Fraud rings and scam artists abound on Facebook and Craigslist, and often impersonate Amazon, banks, the Internal Revenue Service and the police to try to bilk Gulfport residents out of money this year.
Gulfport police say con artists have also used Gulfport residents’ identities to apply for unemployment insurance and credit cards. Police have seen 35 fraud and scam complaints so far in 2021. Con artists have also impersonated U.S. Border Patrol and IRS agents, financial institutions, rental agents and Amazon representatives to scam local residents out of money, credit card information and identities.
The police have also seen one internet romance fraud— referred to as a sweetheart scam — this year, according to local crime statistics.
Some of the unemployment benefit scams stem from increased payments to workers who lost jobs during the COVID-19 pandemic. States across the country, including Florida, have seen significant upswings in unemployment fraud during the pandemic.
State economic agencies and prosecutors have probed scores of unemployment insurance accounts for fraud and identity theft.
Some of the local scams targeting residents — including those related to Facebook, Amazon and Craigslist — are tied to e-commerce, fake gift cards and bogus vacation and housing rentals, according to police.
Gulfport Police Sgt. Thomas Woodman said while the scams may be different, they have one thing in common:
“People who fall for them,” Woodman said. “Without that, scams wouldn’t be successful. As scams continue to vary and alternate in methods, it is difficult to keep up with them, however, the public has to do their due diligence in dealing with the scammers.”

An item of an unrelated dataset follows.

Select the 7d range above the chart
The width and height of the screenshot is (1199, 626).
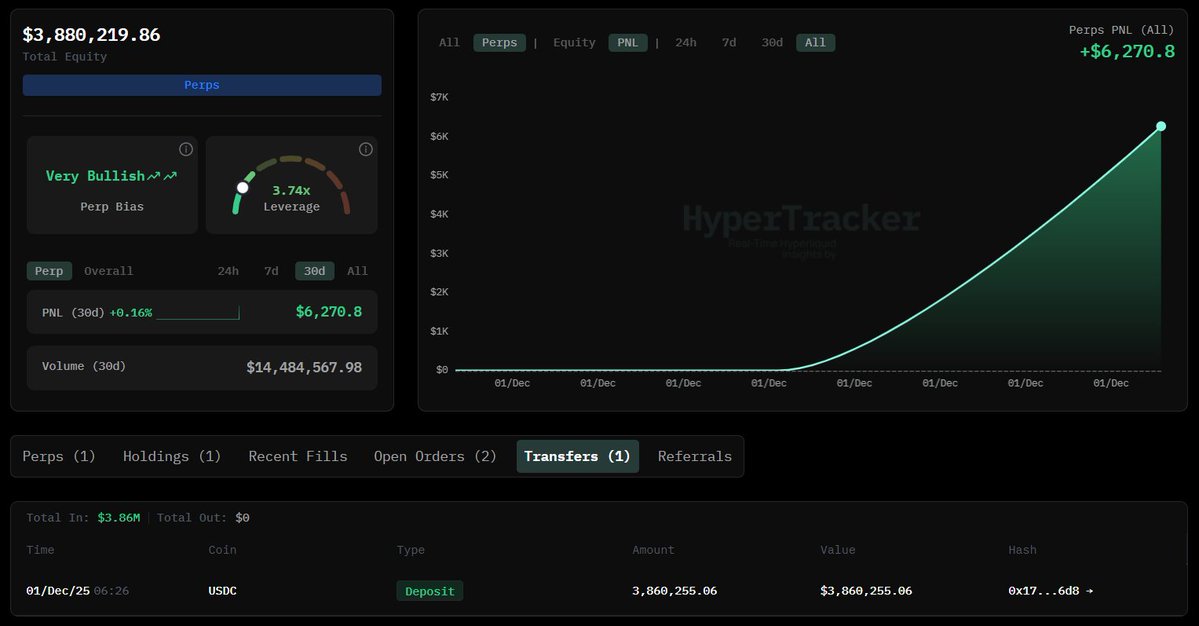[728, 42]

Woodman said residents should look for “red flags” when they receive calls and social media posts.
“If you didn’t play the lottery, you certainly didn’t win it and shouldn’t be sending money to claim your winnings. We have sent out information in the past to try and curb this but there will always be those that fall prey,“ Woodman said.

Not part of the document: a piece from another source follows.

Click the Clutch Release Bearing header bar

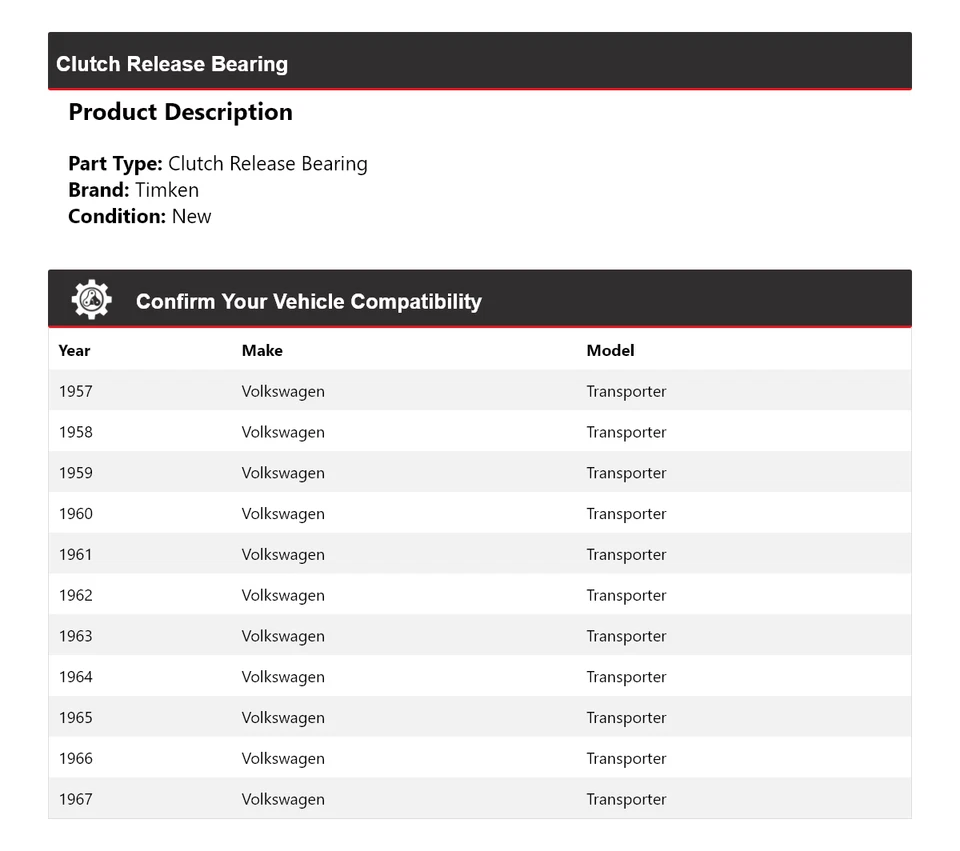172,64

The rise in scams is not isolated to Pinellas County, or even Florida. The FBI and federal prosecutors have recently warned about fraud rings related to adoptions and veterans. There’s also been an upswing of scams involving fraudsters posing as police, prosecutors and attorneys trying to convince potential victims, often seniors, that they or family members are facing criminal charges.
Those schemes look to get victims to make payments, usually online, for bail and attorney fees. Florida, with its largest senior population, has been a prime target.